UNDERGRADUATE ADMISSIONS at WASHINGTON UNIVERSITY in ST. LOUIS

Service Spotlight: Habitat for Humanity

This Spring Break, I took a leap of faith and signed up for a trip to Tahlequah, Oklahoma, despite the fact that I knew only one other person committed to the journey.

Chances are, most of you have never heard of Tahlequah, let alone figured out how to pronounce it (don’t worry, before this trip I hadn’t either), so a bit about the town:

1. Tahlequah is the capital of the Cherokee Nation. And yes, the Cherokee Nation is a nation.

2. Tahlequah marks the end of the Trail of Tears.

3. Habitat for Humanity has been building houses in the area since 1990.

After a six hour-long road trip, we rolled into the parking lot of the church where we would be staying for the week. The next morning, we set off for the worksite, where we met our supervisor, Richard.
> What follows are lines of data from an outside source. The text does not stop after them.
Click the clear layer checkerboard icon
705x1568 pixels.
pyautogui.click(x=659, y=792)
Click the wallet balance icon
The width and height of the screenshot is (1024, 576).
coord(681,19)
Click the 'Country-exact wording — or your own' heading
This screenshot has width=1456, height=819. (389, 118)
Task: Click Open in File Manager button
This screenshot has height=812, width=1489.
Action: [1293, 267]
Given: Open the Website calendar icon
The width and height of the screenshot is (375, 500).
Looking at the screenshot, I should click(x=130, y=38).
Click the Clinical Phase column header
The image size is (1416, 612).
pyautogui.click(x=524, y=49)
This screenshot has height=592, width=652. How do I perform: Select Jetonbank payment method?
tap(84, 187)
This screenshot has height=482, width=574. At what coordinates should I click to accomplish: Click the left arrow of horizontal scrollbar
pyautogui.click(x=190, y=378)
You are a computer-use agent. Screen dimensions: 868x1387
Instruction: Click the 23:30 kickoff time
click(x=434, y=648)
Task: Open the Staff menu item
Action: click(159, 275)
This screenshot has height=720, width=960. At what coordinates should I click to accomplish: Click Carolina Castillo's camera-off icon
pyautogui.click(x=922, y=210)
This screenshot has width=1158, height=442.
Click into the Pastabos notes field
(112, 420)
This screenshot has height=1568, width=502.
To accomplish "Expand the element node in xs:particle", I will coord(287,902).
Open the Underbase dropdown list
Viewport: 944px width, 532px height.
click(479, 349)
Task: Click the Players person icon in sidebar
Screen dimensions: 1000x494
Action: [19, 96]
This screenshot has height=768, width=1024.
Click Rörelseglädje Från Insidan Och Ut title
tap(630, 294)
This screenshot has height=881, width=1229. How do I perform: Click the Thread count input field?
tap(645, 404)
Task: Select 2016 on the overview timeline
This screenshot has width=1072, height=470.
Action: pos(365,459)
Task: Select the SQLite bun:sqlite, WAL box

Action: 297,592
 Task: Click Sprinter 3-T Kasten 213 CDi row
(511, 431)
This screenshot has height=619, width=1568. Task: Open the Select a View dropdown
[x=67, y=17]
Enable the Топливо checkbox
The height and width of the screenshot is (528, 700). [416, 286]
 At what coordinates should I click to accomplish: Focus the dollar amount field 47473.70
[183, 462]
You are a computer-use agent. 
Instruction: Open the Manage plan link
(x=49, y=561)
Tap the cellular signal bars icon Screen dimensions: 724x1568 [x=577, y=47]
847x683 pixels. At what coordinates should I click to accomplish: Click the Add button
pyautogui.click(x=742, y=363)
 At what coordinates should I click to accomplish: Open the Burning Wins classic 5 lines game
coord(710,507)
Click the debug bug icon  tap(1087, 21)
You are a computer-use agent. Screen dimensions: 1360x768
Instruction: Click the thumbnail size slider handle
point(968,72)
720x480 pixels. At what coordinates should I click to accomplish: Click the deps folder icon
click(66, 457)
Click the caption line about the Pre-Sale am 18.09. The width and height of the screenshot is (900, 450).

A perpetual drizzle ensured that I, the underdressed and underprepared teenager, would shiver for the full work day.

Though the first two days were less than stellar in terms of weather, OK did a 360 overnight and we woke up to 60s and sunny for much of the remaining week. Each morning, we drove up to the worksite, chatted with Richard, and broke into groups to work on a new tool shed or the new house’s foundation. Each day was its own adventure: I overcame my fear of nail guns, helped pour cement, and learned a lot about the area in which we were working (it’s beautiful, by the way).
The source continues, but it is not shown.